At halftime, things looked bleak for the Patsies. As they did for my pack stash. Let’s check the replay…
The odds of opening a mythic in a pack on Arena (as well as in paper) is about 1 in 8. So 50 packs in, I should have seen 6 mythics. I’d opened 3 – two mythics from IKO, and a pack that contained a mythic wildcard. My first mythic, in pack 6, was this bad boy (girl?):

Pack 22 was a mythic wildcard, and pack 26 contained a Chevill, Bane of Monsters. After that…24 packs without a mythic.
To be fair, Magic isn’t just about the mythics (I suppose) so how about my rares?
In 50 packs I’d already gotten playsets (4 copies) of Extinction Event (a card I’d have been thrilled to never open a single copy of) and Yorion, Sky Nomad (I was ambivalent about this.)
I’d also opened 3 copies of Mythos of Snapdax (all within 7 packs of each other) and two copies of 6 other rares. Nine different rares accounted for the rare/mythic slot for 23 of my 50 packs. So…hardly any mythics, little variety in my rares, and only a couple copies of cards I was eager to build with/around. And I’d yet to even open a single Almighty Brushwagg (not that this mattered – I had over 100 common wildcards – it was just salt in the wound.)
I closed Arena and slunk dejectedly to bed, truly feeling like the King of Bobo Rares.
Sleep came easy, as it usually does for me, but I awoke strangely early, at 4:00am. Unable to fall back asleep, I lay in bed pondering the first half of my pack cache. A lot of questions swirled.
- Had I really been so unlucky?
- Did it really matter how many mythics I opened?
- Did I really even need specific rares or mythics to brew with Ikoria?
The answers to all of these questions came back…”yes.”
But…
But…
I still had 50 packs left. That’s significantly more than a standard paper booster box (36 packs per box.) And all 100 packs had come free, thanks to months of Arena grinding (which, honestly, I had largely enjoyed.)
Could the second half of my packs be just as putrid? Of course.
Was that likely? Maybe.
Did it realistically matter in the great, grand scheme? I suppose not.
Friday evening I returned to Arena feeling refreshed, even optimistic.
If the first 50 packs had been the equivalent to the Patriots’ first half of Super Bowl LI, the other 50 were the Patriots in the second half.
If, like me, you’d desperately tried to block Super Bowl LI from your memories, you may not remember that the Falcons held a 28-3 lead late in the third quarter before collapsing in hilarious (or hilariously hideous) fashion and losing to the Patriots in overtime.

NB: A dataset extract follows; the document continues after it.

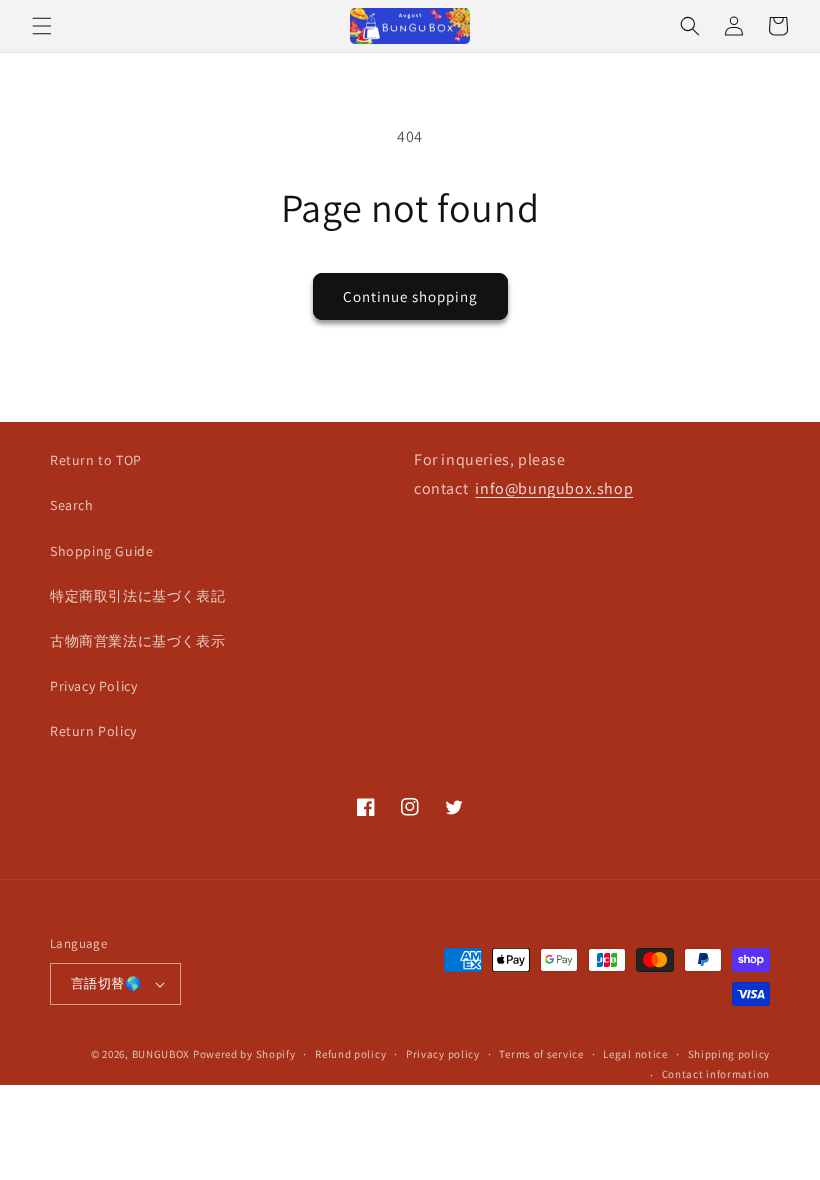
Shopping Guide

You know what? I hate the Patriots. I don’t want to compare any of this to them anymore. And the greatest second-half comeback in NFL history involves the Bills overcoming a 32-point deficit to beat the Oilers, the team that I’d loved as a kid while growing up near Houston.
Apparently finding a better sports reference is hard.
Baseball games don’t really split neatly into halves, and the greatest second-half season comeback in MLB history belongs to the Yankees, so I refuse to reference that.
Gotta dig deep…
Oh! I’ve got it! My second half was like Red Rum coming from 15 lengths back to beat Crisp in the 1973 Grand National steeplechase.
NOW you assuredly understand. Yes, those 50 second-half packs were 1973 Red Rum good!

After an Obosh, the Preypiercer in pack 51, I opened a Vadrok, Apex of Thunder in pack 52 (and two more in packs 79 and 93), a General Kudro of Drannith in pack 58, a Rielle, the Everwise in pack 60, a second Chevill in pack 75, two Vivien, Monsters’ Advocate in packs 76 and 89, a Lukka, Coppercoat Outcast in pack 80, a Kinnan, Bonder Prodigy in pack 91, and a Winota, Joiner of Forces in pack 96.
Eleven mythics in 50 packs (actually, in 44 packs, since they all came between packs 52 and 96.) That’s not even counting two packs with mythic rare wildcards in packs 73 and 97. That’s…pretty spectacular.
The second half rares were not quite as spectacular as the mythics, but I got fewer duplicates (not counting 4 copies of Colossification in a 20-pack stretch). I ended with at least one copy of all but 6 mythics, 10 rares and 7 uncommons. It took until pack 98 to get at least one of every common, but I the Raking Claws in that pack completed the IKO commons.
I got 4 copies of 3 different Triomes. How many wildcards I end up spending on them remains to be seen – I stubbornly refused to use wildcards for the rare Shocklands for months on end, and I still don’t have 4 copies of most of the rare Scrylands. Using wildcards on lands…sucks.
To my great shock and disappointment, my Arena vault was at 69% before I started cracking packs and it was at a paltry 83% when I finished. That thing grows slower than Groot.
Oh, and I finally got an Almighty Brushwagg in pack 65.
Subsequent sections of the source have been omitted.